(Bucharest) Influencer Andrew Tate, who is awaiting trial in Romania on human trafficking and rape charges, lost his appeal on Thursday for the court to ease geographic restrictions preventing him from traveling outside the country. ‘Eastern Europe.
The Bucharest Court of Appeal ruled against Tate, who challenged a May 10 decision extending restrictions on the 37-year-old by 60 days, stipulating that he could not leave the country. Tate had requested to be able to leave Romania, on the condition that he remained in the European Schengen area without identity checks, which Romania partially joined in March.
“It’s not about wanting to leave the country,” Eugen Vidineac, one of Tate’s lawyers, told reporters in court. “There is traveling freely and there is leaving the country. The right to travel is a constitutional right, it is a legal right, one of the fundamental rights. »
Tate, a former professional kickboxer and American and British citizen, was initially arrested in December 2022 near the Romanian capital Bucharest, along with his brother Tristan and two Romanian women. Romanian prosecutors formally charged the four in June last year. They denied the allegations.
After their arrest, the brothers were detained for three months by police before being placed under house arrest. They had then been restricted to the municipality of Bucharest and the neighboring county of Ilfov, but can now travel freely within Romania.
Andrew Tate, who has 9.3 million followers on the social network X, has repeatedly claimed that prosecutors have no evidence against him and that there is a political conspiracy to silence him.
He had previously been banned from various prominent social media platforms for allegedly expressing misogynistic views and for hate speech.

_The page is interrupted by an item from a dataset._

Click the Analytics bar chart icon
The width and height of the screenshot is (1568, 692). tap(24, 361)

On April 26, the Bucharest court ruled in favor of the prosecutor’s case against Tate, saying it met the legal criteria and the trial could proceed. However, no date has been set.
Other cases against Tate
In a separate case, Tate also faces a civil action brought by four British women in the United Kingdom, after a complaint was filed by the British High Court, according to a statement made earlier this month by the law firm representing the four women.

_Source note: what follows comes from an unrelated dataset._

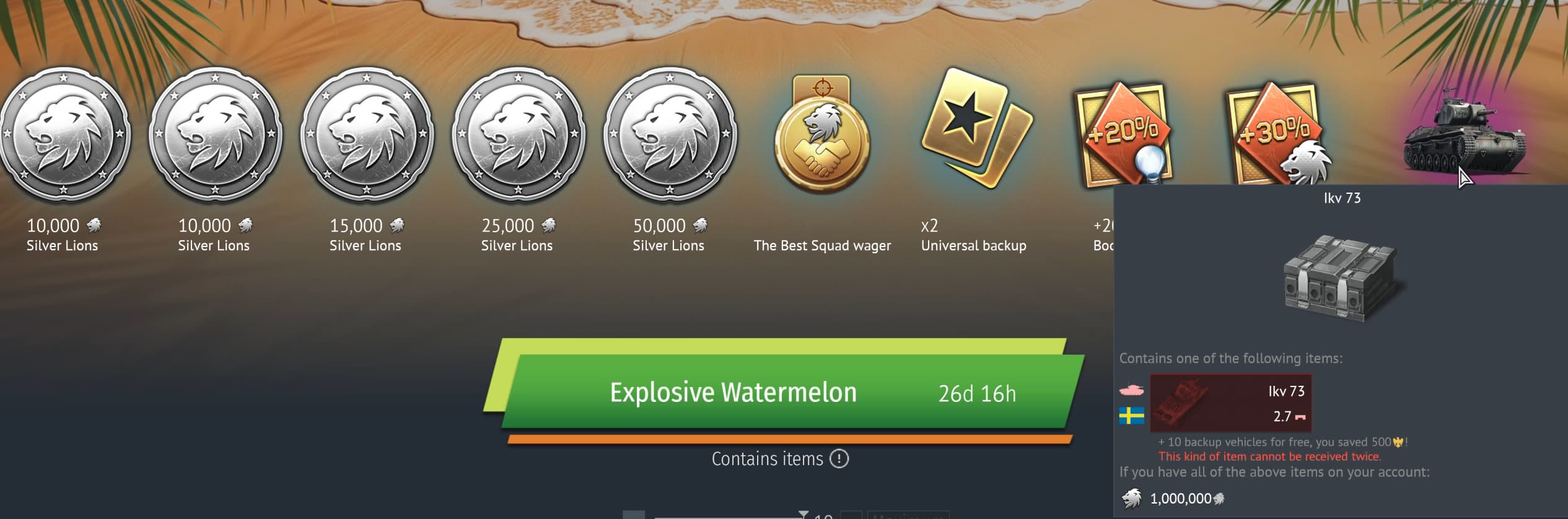1568x519 pixels.
Task: Click The Best Squad wager medal
Action: tap(822, 134)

They claim that Tate sexually and physically assaulted them and reported him to British authorities in 2014 and 2015. After a four-year investigation, the Crown Prosecution Service decided in 2019 not to prosecute him. The alleged victims then turned to crowdfunding to bring civil action against him.
In a third separate case, the Tate brothers also appeared before the Bucharest Court of Appeal in March after British authorities issued arrest warrants following sexual assault allegations in a British case dating back to 2012.
The appeal court accepted the British request to extradite the Tate brothers to the United Kingdom, but only after the conclusion of legal proceedings in Romania.